Perspective: The Markey/Iger fight isn't about Disney -- it's about the future of RFID tracking
Written by Robert Niles
Here's one more piece of information that might provide some welcome perspective about MyMagic+ and Disney's MagicBands for guiding and tracking your day in a Disney theme park.
In a few years, your cell phone is going to be a MagicBand.
Okay, a Lego iPhone might not have RFID technology. But in a few years, your real one might.
You see, a MagicBand contains a RFID (radio frequency identification) tag, and within the next few years, pretty much every techie expects cell phone manufacturers to begin installing RFID tags in cell phones in the United States. An RFID tag is a bit like a unique bar code that can transmit its data back to a reader located up to about 20 feet away. (The RFID tag gets its power from the reader, which limits its range.) There's related technology called NFC (near field communication) that works like RFID, but with a range of about four inches.
Right now, to use your cell phone as an admission ticket, boarding pass or payment system, you have to get it out and have its display scanned by a reader. With NFC, you simply have to place your phone next to the reader, and with RFID, you just have to walk within a few feet. That enables cell phones to become much more efficient and powerful tools for personal identification and transactions. With this technology, your cell phone finally can replace your wallet, becoming the single tool for managing everything you now carry around in that.
So why is Disney spending a billion bucks to create its own RFID system, when cell phones will provide this same functionality in just a few years? That's an excellent question, but let's remember that the big expense for Disney isn't in creating MagicBands (an RFID tag costs pennies to create) -- it's in building all that stuff that will do things in response to the presence of your RFID tag. By going ahead with MagicBands, Disney can be first to market with this functionality in its parks, while launching the system on its own timetable, rather than having to wait for Apple and everyone else in the mobile phone market to decide to start implementing RFID/NFC first.
But that implementation is coming. And it creates some real questions for the public about who's going to be reading our mobile-phone RFID tags, and what they're going to be doing with that information. Do really want every person and business you pass on the street to be able to see the content of your wallet?
Why pick on Disney, then? The company has a good reputation for customer service and protecting consumer data, and it ranks among the world's most trusted firms. As Disney theme park visitors, we already trust the company with gobs of information about us and what we're doing on our vacation.
Because this isn't about Disney. It's about Apple, Google, Verizon, AT&T and every other company that will one day engage in RFID-based consumer tracking, and letting them know that Congress will have some questions about the implementation of this technology. That's why Markey sent his letter to the press, instead of sending it privately to Disney days in advance.

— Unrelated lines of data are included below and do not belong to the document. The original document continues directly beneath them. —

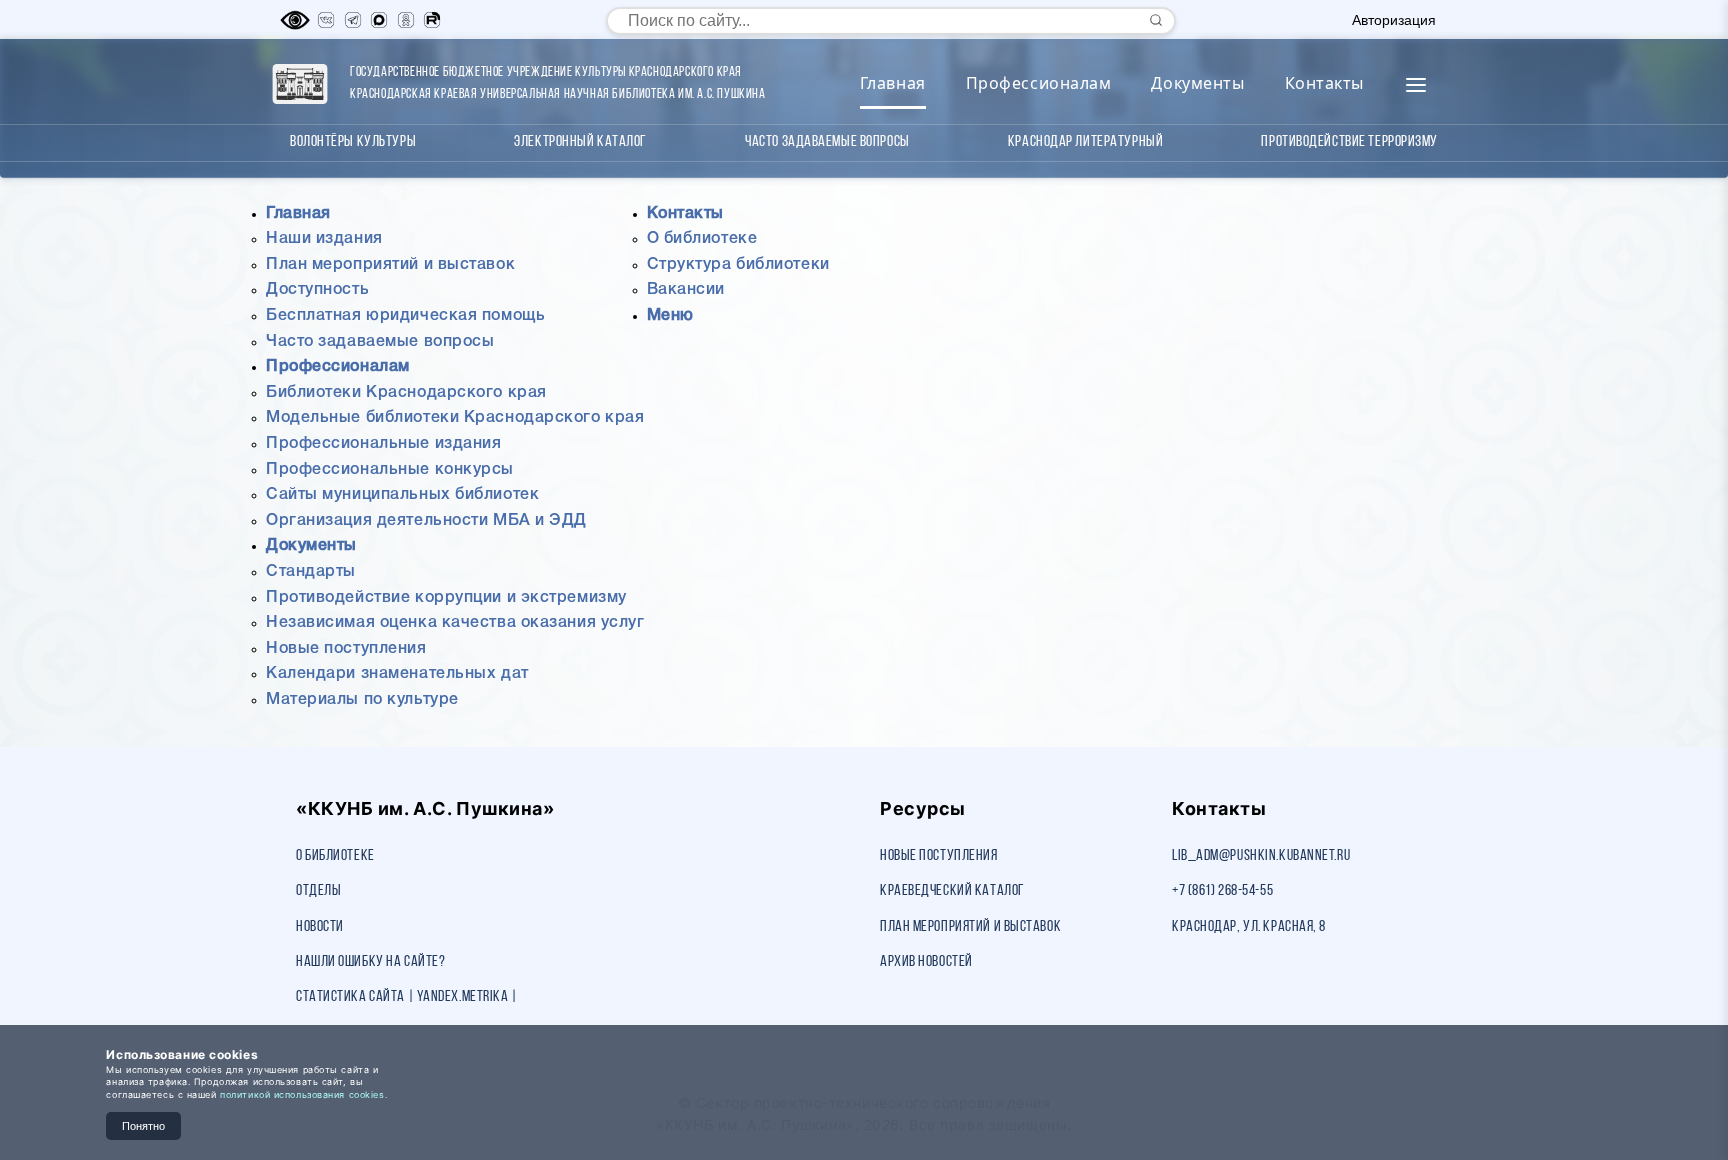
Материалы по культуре (362, 700)
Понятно (143, 1126)
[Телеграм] (353, 20)
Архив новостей (926, 962)
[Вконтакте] (326, 20)
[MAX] (379, 20)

By being the first big company to implement a wide-scale, RFID-based, consumer tracking system, Disney gets to be the company that Congress (the elected representative of the people, remember) asks to answer those questions. If Apple had installed RFID tags in the iPhone 5, and published the same information about privacy that Disney has about MyMagic+, you'd better believe that Apple would have gotten that letter, too.
RFID/NFC techology isn't going to help anyone if people are afraid to use it. That's why it's important -- for consumers and the businesses that invest in RFID/NFC -- to have some ground rules in place regarding the implementation of RFID reading that instill consumer confidence in these systems. Disney's already built that consumer trust. But other companies haven't -- and many don't deserve it.
By asking his questions, Rep. Ed Markey gave Disney CEO Bob Iger an opportunity to sell the public on the safety, convenience and power of RFID. Instead, Iger chose to attack Markey. By doing that, Iger missed a huge opportunity to sell his company's billion-dollar investment to the public. Perhaps that's why Disney PR reps are hustling now, making calls and sending emails to shift the focus back to Disney's privacy statements and explanations of the technology.
Many Disney fans are reflexively taking Iger's side (see the comments after my previous post). But I think it's important to see what's happening with MyMagic+ in context of a larger emerging public conversation over the use of RFID tracking. You might trust Disney. But do you trust every other company out there, too?